SolarCross wrote:I am doing no such thing and clearly you care nothing for "rational discourse".
Wrong again. When you say there is no such thing as "we," you are making the same kind of disingenuous and absurd claim as Maggie Thatcher when she said there is no such thing as society. There self-evidently and indisputably IS such a thing as "we,", just as there self-evidently and indisputably is such a thing as society.
There is no common allegiance either.
Yes, of course there is, to the community they choose to remain members of.
If you put all four in a room together they'd probably murder each other.
What nonsense. Why would they?
The more individuals you aggregate into your abstract "society" the more of an abstraction it becomes.
It's not an abstraction. It's just complex -- maybe too complex for some people to understand.
Regardless I was talking about the concept of the "public" which is NOT a simple synonym of "society" or "community".
True, the public consists of the people that make up the community. They are one factor that goes into making a society or community. Other factors are common interests, laws, government, etc., as already explained so very patiently.
Your crude intellect isn't even on a "kindergarten-level" if you can't grasp that nuance.
<yawn> I just
explained the nuance, which you were not up to.
public - webster definition
As noun it means:
"the people as a whole". It doesn't in fact necessarily exclude non-nationals.
It excludes visitors, anyway, which is what I said, because it is "THE people," not just "people." Are you not up to understanding that nuance, either?
The word "citizenry" is more explicitly centered on a nationalist criteria for who is in and who is out. Perhaps the Romans who originally coined the term used it in a nationalist way but now the word is not used in English that way necessarily.
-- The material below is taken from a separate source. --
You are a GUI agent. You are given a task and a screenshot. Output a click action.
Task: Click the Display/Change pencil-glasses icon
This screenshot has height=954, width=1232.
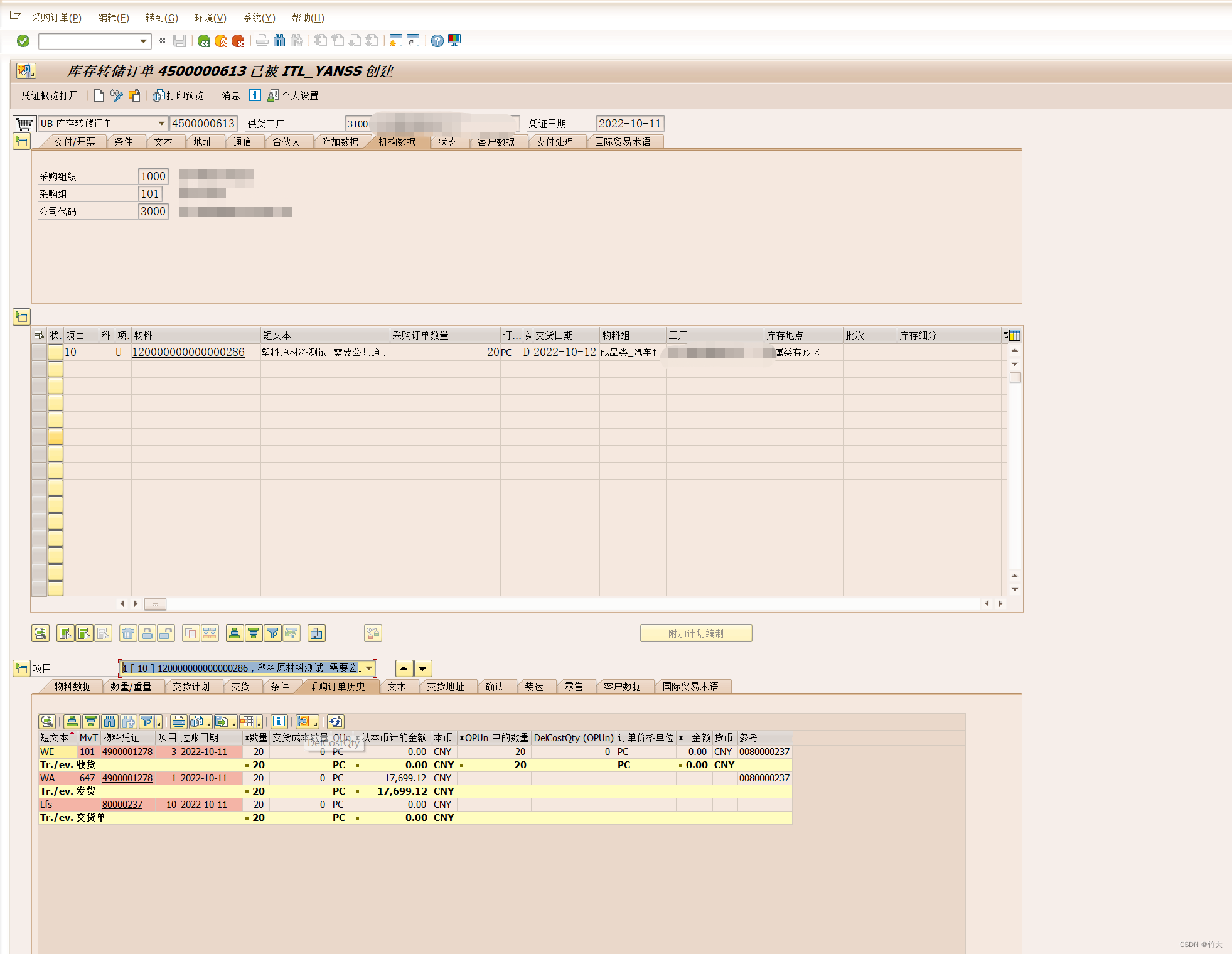pyautogui.click(x=117, y=95)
Of course not necessarily. The word has different senses, as any good dictionary will confirm. But unless you are interested in pushing an equivocation fallacy -- always a handy option when you can't answer facts and logic -- those other senses are irrelevant to the point.
There is no community on that scale except as a literary conceit, a fiction.
GARBAGE.
In general the laws people are bound by come from different sources and do not apply equally.
Irrelevant. They are still part of the social structure.
Muslims can get a limited kind of sharia for example in the UK.
Irrelevant. That's their choice, and they are still bound by British law.
Every contract is a unique law in its own right and there are billions of them.
Wrong. Contracts are not laws. You know better than that.
There are local by-laws which only apply on a provincial level.
So there are levels of community, from local to national. So what?
Arguably every house and company has its own "house rules" and enforcement procedures.
So what?
We are speaking in English! The correct definition of "public" in English is how the English native speaker uses it. There can be no error by definition.
Nonsense. People use words incorrectly all the time. Sometimes these errors become accepted usage, but they are still errors. Indigenous Americans are not Indians no matter how many people call them Indians.
Anyway, as neither of us is defending socialism, we seem to be OT.